**RECORDS SUPPLIED:**
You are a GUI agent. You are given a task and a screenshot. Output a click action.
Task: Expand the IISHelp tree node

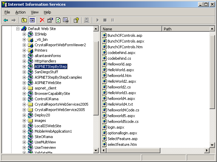tap(24, 34)
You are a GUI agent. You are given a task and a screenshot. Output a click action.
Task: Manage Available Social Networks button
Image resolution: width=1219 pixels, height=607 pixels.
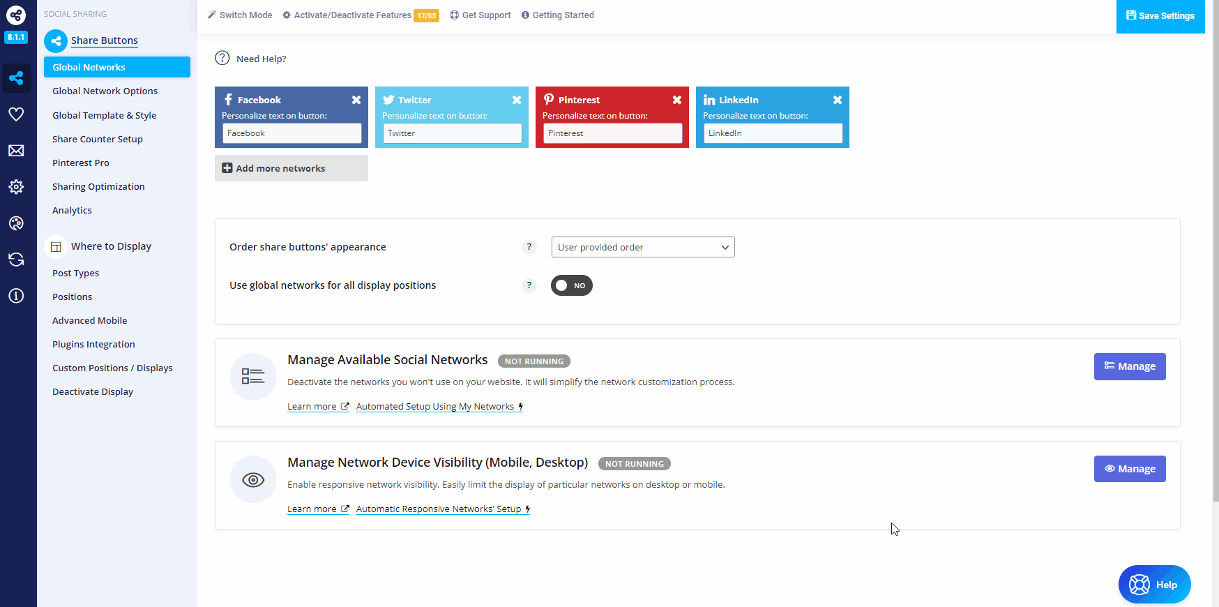pyautogui.click(x=1129, y=366)
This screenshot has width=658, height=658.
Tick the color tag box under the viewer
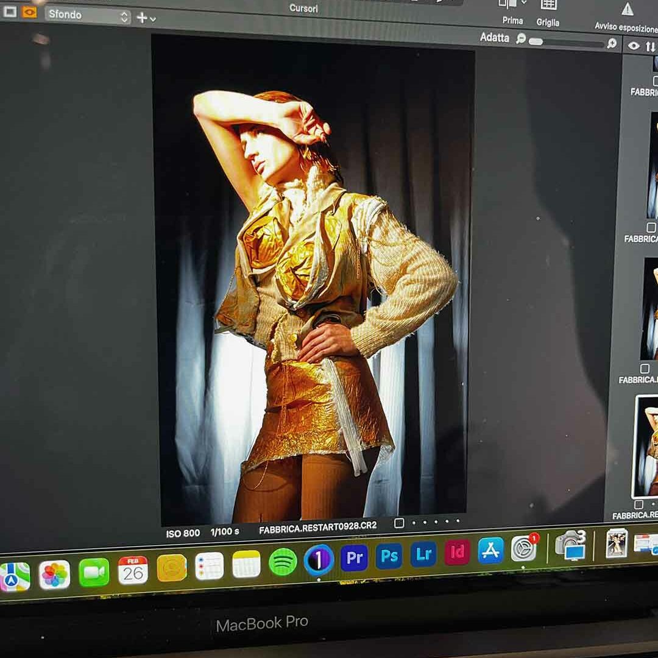[399, 523]
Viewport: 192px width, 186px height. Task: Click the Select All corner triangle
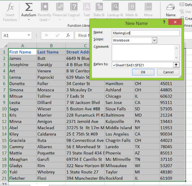[x=6, y=46]
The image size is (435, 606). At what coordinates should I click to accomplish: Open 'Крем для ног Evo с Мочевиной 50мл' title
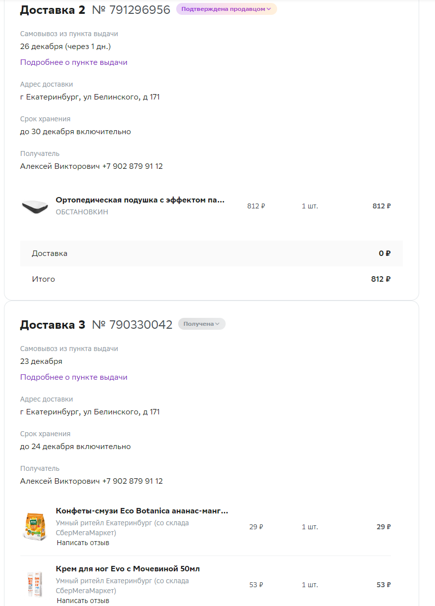pos(128,569)
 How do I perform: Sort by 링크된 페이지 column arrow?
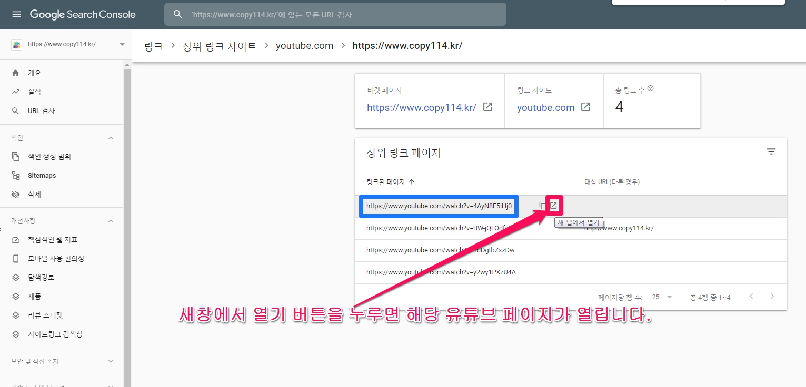tap(412, 182)
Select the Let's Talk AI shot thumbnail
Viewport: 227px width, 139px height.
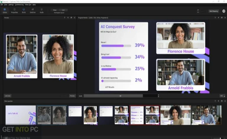pyautogui.click(x=20, y=115)
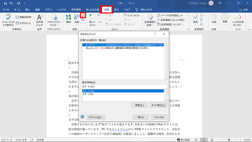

**PROBLEM DETAILS:** Please output all the data exactly as given, with the pictures omitted.

**ANSWER AREA:**
You are a GUI agent. You are given a task and a screenshot. Output a click action.
Task: Expand the IISHelp tree node

tap(24, 34)
You are a GUI agent. You are given a task and a screenshot. Output a click action.
Task: Manage Available Social Networks button
Image resolution: width=1219 pixels, height=607 pixels.
pyautogui.click(x=1129, y=366)
This screenshot has width=658, height=658.
Tick the color tag box under the viewer
[399, 523]
Viewport: 192px width, 186px height. Task: Click the Select All corner triangle
[x=6, y=46]
The image size is (435, 606). At what coordinates should I click to accomplish: Open 'Крем для ног Evo с Мочевиной 50мл' title
pos(128,569)
 How do I perform: Sort by 링크된 페이지 column arrow?
tap(412, 182)
Select the Let's Talk AI shot thumbnail
Viewport: 227px width, 139px height.
pyautogui.click(x=20, y=115)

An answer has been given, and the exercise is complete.